Stories I had read prior to visiting the museum told of how the prisoners had been transported in metal cargo containers on the railways. This is something that can’t be comprehended until you’ve experienced the heat of Asia and then stood inside a reconstructed container.
Despite the stories of hardship, the exhibitions displayed artifacts that displayed ingenuity and a desire to survive in spite of the horrific circumstances. Prisoners fashioned radios to get snippets of news that would bring hope; diaries were kept even with the knowledge that discovery by the captors would mean instant death; wood and bamboo were used by prisoners to make game boards such as chess or backgammon.

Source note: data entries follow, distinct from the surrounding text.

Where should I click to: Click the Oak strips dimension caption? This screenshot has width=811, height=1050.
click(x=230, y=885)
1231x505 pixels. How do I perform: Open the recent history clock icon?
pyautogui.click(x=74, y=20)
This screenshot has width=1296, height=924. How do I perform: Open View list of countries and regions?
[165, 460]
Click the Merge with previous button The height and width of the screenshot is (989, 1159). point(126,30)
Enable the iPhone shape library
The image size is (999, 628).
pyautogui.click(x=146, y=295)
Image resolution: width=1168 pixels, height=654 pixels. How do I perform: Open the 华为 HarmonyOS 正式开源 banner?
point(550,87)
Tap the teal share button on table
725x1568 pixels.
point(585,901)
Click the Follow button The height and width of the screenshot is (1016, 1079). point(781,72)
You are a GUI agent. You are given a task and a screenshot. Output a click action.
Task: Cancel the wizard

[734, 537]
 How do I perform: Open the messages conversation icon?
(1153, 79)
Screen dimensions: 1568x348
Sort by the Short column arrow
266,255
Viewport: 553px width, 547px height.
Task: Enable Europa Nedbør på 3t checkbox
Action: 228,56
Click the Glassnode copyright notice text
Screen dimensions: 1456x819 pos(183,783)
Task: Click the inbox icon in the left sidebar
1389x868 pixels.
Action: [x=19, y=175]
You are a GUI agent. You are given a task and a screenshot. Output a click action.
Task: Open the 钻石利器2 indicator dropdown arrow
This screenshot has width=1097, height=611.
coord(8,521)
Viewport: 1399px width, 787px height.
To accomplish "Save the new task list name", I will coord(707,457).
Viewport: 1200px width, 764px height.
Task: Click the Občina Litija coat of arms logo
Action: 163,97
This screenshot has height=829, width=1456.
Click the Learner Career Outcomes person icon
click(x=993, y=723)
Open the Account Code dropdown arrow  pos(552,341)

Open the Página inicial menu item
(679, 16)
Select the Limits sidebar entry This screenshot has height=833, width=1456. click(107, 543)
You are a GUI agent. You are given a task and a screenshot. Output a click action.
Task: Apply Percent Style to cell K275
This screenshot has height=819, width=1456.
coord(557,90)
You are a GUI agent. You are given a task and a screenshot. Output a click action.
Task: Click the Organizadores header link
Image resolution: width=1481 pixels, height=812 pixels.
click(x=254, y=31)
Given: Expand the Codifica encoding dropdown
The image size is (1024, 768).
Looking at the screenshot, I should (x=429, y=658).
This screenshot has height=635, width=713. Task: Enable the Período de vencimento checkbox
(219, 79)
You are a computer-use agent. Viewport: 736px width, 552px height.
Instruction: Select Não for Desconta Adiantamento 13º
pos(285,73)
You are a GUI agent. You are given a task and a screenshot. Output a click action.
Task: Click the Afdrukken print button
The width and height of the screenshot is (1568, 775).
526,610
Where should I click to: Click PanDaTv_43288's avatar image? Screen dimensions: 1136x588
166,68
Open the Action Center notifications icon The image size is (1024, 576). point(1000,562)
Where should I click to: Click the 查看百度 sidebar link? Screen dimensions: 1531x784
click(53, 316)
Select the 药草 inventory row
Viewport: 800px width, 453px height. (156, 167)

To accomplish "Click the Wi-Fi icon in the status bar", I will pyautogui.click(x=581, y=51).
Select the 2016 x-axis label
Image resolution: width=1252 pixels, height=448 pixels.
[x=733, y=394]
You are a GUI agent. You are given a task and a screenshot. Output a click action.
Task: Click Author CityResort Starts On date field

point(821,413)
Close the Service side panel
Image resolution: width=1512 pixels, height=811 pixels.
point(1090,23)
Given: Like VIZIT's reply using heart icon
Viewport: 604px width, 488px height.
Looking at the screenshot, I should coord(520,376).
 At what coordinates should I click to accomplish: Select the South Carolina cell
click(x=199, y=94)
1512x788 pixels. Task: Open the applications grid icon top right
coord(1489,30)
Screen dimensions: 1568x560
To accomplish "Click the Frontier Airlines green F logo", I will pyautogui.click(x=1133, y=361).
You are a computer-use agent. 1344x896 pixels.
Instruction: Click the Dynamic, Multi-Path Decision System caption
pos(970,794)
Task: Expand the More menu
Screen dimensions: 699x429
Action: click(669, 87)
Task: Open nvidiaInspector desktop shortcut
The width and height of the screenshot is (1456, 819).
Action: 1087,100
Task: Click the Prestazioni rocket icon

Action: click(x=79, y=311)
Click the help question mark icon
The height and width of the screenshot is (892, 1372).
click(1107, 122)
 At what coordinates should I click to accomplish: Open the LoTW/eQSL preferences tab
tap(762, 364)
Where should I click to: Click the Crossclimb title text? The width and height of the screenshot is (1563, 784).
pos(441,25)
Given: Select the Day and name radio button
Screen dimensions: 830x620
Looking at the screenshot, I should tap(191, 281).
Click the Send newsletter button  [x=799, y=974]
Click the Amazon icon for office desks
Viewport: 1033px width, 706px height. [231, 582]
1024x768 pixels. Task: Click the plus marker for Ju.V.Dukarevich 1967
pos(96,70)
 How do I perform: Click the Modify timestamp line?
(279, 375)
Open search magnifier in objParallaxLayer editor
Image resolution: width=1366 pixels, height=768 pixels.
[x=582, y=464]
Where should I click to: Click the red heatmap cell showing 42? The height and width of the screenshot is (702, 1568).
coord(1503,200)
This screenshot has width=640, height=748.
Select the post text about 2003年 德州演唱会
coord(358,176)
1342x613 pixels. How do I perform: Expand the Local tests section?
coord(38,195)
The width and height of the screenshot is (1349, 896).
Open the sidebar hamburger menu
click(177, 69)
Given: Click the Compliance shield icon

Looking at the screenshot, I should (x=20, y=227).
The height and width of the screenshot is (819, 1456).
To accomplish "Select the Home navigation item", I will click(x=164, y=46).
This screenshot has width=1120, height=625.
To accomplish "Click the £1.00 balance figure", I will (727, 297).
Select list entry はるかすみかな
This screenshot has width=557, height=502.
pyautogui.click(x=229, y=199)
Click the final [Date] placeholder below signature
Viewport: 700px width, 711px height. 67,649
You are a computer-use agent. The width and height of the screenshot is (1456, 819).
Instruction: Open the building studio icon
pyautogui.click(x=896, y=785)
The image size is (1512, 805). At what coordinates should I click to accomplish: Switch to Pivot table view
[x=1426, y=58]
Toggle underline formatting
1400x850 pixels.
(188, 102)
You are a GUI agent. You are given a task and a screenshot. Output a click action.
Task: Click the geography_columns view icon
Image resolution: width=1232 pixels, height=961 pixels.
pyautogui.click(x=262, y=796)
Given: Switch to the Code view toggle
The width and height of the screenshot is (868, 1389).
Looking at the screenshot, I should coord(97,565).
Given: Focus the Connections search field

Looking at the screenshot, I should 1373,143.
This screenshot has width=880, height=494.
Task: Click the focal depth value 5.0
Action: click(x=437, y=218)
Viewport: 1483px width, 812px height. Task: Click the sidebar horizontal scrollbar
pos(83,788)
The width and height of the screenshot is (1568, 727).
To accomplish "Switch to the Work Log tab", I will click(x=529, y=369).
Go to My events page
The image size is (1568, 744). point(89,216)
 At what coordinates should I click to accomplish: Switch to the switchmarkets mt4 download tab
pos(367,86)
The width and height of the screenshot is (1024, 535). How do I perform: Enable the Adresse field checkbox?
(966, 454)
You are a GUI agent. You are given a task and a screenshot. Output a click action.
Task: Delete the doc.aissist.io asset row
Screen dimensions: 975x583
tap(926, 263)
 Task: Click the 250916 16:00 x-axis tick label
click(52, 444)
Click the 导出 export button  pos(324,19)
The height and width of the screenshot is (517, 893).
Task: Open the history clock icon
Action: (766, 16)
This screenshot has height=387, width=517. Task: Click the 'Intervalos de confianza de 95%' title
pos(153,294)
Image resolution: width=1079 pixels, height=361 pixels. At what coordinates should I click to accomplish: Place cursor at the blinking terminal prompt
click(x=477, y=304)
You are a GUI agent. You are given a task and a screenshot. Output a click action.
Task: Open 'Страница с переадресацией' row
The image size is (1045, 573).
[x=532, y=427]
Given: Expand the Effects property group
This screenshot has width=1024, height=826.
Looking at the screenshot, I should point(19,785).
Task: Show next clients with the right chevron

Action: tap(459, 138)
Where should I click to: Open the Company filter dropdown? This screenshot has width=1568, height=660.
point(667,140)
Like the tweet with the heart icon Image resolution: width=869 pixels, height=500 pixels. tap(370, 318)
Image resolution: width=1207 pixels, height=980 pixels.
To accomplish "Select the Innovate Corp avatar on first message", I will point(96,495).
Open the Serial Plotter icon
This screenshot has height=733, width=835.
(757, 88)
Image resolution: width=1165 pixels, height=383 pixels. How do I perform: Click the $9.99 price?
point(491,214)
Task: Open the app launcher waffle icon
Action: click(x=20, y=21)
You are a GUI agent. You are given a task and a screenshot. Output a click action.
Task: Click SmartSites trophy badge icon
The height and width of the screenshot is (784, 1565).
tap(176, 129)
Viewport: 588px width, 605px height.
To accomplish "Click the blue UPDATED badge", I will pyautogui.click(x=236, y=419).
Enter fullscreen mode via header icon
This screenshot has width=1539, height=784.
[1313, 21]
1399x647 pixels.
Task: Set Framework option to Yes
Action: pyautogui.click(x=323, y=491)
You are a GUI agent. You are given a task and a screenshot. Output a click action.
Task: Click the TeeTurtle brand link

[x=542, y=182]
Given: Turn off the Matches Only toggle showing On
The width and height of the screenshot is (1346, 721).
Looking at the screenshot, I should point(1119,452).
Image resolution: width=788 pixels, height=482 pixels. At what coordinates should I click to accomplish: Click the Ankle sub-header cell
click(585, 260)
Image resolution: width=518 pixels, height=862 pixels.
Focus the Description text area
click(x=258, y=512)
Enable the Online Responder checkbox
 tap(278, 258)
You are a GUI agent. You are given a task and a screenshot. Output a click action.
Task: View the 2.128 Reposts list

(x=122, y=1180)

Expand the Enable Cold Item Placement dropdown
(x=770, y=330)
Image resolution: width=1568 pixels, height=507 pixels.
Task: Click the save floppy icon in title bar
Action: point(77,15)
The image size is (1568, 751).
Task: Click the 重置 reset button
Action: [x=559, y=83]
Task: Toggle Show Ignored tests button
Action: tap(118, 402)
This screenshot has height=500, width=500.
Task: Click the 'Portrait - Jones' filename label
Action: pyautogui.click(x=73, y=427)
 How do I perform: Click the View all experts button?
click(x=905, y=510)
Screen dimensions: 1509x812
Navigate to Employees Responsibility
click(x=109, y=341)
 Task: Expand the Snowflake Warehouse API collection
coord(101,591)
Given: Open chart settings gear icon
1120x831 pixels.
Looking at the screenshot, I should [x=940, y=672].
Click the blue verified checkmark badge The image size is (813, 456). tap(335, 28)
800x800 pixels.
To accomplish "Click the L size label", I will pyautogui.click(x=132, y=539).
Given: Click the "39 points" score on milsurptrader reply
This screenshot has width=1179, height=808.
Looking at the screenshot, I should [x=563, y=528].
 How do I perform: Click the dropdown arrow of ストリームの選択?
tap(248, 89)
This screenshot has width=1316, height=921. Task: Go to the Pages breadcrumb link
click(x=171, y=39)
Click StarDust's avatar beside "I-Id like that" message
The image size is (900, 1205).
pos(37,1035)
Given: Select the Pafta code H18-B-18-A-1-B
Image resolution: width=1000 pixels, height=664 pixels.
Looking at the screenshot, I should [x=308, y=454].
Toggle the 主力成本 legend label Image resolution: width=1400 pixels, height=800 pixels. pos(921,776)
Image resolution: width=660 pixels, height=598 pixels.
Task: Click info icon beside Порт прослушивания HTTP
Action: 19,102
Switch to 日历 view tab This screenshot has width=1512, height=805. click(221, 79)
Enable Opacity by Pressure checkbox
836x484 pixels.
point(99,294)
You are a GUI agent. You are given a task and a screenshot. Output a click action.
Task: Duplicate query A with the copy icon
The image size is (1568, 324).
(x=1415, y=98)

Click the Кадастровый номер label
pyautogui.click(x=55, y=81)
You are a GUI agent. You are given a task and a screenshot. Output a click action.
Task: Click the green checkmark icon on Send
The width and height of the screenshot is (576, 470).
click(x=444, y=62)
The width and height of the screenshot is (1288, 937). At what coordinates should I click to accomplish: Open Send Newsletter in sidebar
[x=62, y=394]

At the end of the exhibition was a cafe and we were gratefully provided with a free cup of tea. Hugh and I sat at the window which overlooked the war cemetery, reflecting on the museum and the stories we had read. Soon after, we made the five kilometre walk from the town centre to the bridge and Kwae Yai river.
Seeing the bridge for then first time was breathtaking. I had read so much about it and seen so many pictures of this iconic structure. On one bank there were souvenir stalls and refreshment stands; on the river itself were floating restaurants.
The opposite bank was home to a temple with an oversized statue of a deity that reached above the tree line and towered over the river. It then became clear that the heat was the only similarity between the current day and when the bridge was built.
I felt this area was almost touristy to the point of ruin until I stepped on to the bridge. Then I remembered how it had been built. Walking across the bridge filled me with a sense of gravity and the further away I got from the tourist attractions, the more I could appreciate what the bridge stood for. I walked to the end and stared off down the line. The dark history contrasted with the sunlit tracks, which curved away from me and into the jungle. I knew this place had more of its story to tell but for now it was time to part ways. I turned around and headed back to the crowds of Kanchanaburi.